All you see is dust and half-finished walls, and the whole place smells like wet paint.
From the inside, none of it looks like progress.
Feels more like chaos and a whole lot of waiting.
That's exactly why you don't feel transformed.
You're standing in the middle of a work that's being done to you, and the middle of a build never looks anything like the finished thing.
Why does it feel this slow?
Real change was never a switch you flip with enough effort.
This is a work, and work takes time.
You're not even the one holding the tools.
Look at the verse again, and look at who's doing the verbs.
He hath begun. He will perform it.
Not you began it and you'd better finish it.
He started the whole thing, and He's the one who carries it all the way to done.
You're the building. He's the one working on it.
You're not failing the renovation.

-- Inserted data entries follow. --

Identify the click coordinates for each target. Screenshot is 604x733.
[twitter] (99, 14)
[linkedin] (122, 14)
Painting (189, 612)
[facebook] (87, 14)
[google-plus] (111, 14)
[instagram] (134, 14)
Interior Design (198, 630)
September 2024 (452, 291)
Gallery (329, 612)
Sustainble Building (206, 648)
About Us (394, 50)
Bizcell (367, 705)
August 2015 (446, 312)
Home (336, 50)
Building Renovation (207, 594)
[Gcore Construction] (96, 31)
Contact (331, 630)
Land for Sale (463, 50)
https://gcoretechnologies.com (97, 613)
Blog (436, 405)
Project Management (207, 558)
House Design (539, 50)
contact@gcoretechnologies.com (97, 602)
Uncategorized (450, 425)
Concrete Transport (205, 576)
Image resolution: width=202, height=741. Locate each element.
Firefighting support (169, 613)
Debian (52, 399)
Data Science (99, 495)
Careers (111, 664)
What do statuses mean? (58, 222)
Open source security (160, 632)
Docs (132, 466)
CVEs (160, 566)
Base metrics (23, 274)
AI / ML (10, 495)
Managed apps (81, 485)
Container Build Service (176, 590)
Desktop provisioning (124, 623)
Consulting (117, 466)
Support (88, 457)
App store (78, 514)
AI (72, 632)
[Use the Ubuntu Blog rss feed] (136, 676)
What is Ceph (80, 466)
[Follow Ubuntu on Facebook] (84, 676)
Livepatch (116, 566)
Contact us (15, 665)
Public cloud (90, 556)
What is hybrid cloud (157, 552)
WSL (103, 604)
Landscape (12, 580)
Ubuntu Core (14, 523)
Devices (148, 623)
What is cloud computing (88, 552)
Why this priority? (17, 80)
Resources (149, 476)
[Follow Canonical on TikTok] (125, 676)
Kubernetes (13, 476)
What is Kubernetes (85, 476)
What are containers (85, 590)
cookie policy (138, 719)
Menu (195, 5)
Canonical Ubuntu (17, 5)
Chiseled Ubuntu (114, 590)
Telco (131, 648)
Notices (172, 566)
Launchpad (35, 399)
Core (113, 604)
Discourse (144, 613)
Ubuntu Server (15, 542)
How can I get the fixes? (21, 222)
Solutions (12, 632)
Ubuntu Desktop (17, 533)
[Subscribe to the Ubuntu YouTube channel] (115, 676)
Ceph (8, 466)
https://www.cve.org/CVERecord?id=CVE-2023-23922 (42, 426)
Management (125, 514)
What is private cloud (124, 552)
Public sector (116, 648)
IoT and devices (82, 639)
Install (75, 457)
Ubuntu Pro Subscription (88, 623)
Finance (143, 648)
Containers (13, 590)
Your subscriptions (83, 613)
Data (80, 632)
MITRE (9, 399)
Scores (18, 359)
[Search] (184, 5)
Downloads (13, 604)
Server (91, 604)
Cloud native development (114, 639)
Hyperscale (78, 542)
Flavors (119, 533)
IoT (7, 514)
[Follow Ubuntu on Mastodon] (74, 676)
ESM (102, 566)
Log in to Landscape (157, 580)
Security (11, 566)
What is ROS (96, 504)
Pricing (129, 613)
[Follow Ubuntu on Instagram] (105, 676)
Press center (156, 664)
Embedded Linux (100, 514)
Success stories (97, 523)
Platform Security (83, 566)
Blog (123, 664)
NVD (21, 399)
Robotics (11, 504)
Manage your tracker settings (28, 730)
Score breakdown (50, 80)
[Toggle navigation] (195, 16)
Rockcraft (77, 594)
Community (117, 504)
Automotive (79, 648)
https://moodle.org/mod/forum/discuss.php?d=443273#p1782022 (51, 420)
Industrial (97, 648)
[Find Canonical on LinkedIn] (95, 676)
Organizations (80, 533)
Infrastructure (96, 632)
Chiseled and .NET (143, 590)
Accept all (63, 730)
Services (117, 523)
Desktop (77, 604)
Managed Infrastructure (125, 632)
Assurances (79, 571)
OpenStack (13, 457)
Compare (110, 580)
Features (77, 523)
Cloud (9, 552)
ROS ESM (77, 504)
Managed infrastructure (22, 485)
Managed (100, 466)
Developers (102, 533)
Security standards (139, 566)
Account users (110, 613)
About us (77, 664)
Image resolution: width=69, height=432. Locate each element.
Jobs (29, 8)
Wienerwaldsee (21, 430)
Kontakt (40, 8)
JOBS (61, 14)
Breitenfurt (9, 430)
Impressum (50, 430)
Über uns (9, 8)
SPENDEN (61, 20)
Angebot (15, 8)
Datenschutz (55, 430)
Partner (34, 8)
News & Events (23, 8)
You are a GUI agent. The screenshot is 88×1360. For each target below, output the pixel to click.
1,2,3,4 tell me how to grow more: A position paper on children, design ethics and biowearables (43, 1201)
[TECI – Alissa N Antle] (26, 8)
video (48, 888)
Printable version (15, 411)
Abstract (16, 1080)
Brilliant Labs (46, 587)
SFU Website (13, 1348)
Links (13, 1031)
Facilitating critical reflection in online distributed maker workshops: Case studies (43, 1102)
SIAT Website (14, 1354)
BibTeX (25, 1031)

You're living inside it while it's still going up.
That word perform isn't a soft little "hope it all works out," either.
When you look at the original Greek word for perform in Philippians 1:6, it's epiteleō, which means to carry all the way through to completion, to fully finish the thing you started.
That's a promise about His follow-through, not about your feelings.
Feeling the same isn't proof that nothing's happening.
A contractor doesn't walk off the job just because the owner standing in the dust can't picture the finished space yet.
Here's where people get it backwards.
They think the feeling has to come first, like the feeling is the thing that proves the change is real.
When the feeling doesn't show up on their schedule, they figure the change must not be real either.
You don't feel your way into knowing God's at work in you.
You trust the One who's doing the work, and the feeling shows up later, sometimes years down the line, once the rooms are finished.
The reason you can trust any of this build at all comes straight back to the cross.
Jesus didn't start a good work in you because you were some promising project.
He went to a cross, carried your sin into His own body, was buried, and rose on the third day, and that finished work is the only reason the work in you is guaranteed to finish too.
Here's the part that flips the whole thing.
This isn't really a process, not the way you picture it in your head.
You're not slowly becoming sanctified, like you earn a little more holy every week you manage to behave.
That cross already made you complete.
"For by one offering he hath perfected for ever them that are sanctified."
Hebrews 10:14 (KJV)
Read it slow.
He hath perfected them. Past tense. Already finished, by one single offering.
The only reason any of it looks like a slow process is that you're stuck living inside time, and time takes something that's already finished and makes it feel like a build you're still waiting on.
In God's sight, the work is already done.
You're not trying to become complete. You already are.
You're just walking through time, catching up to what's already true of you.
The dust you're standing in was never proof that you're stuck.
That dust is proof the finished thing is being walked out in real time.
1. Quit checking the mirror for proof and check the Builder's promise instead.
Your feelings are a lousy progress report from inside a construction zone.
Philippians 1:6 is the actual blueprint.
Read it again and let His follow-through, not your mood, tell you where things really stand.
2. Look back six months, not just at this morning.
You can't feel slow change day to day, the same way you can't watch paint dry on a wall in real time.
Look back, though.
The thing that had a grip on you a year ago, does it still run you the same way it used to?
That's a finished room you didn't even notice going up.
3. Keep showing up to the site even when it feels like nothing's happening.
You don't have to generate the change, but you do get to stay present while it happens.
Stay in the Word, stay in prayer.
You're not the one building this, you're just living inside it while He does the work.
4. Let the feeling come last.
Quit demanding the emotion as your receipt.
Trust the Builder and take the next faithful step, then let the feeling catch up to the work on His timeline, not yours.
God, I'm just going to be honest with You.
I've been grading Your work by how I feel that morning, and most mornings the grade comes back nothing's changed.
You started this in me. You did. Not me on my best day, and not me on my worst.
Don't let me stand here in the dust demanding to see the finished rooms before I'll trust that You're building them.
You already called me complete at that cross, so let me live off what's already true instead of whatever I can feel today.
Every time my eyes drift back to that mirror, pull them back to what You said.
You're going to finish this. In Your sight it's already done.
In the beautiful name of Jesus. Amen.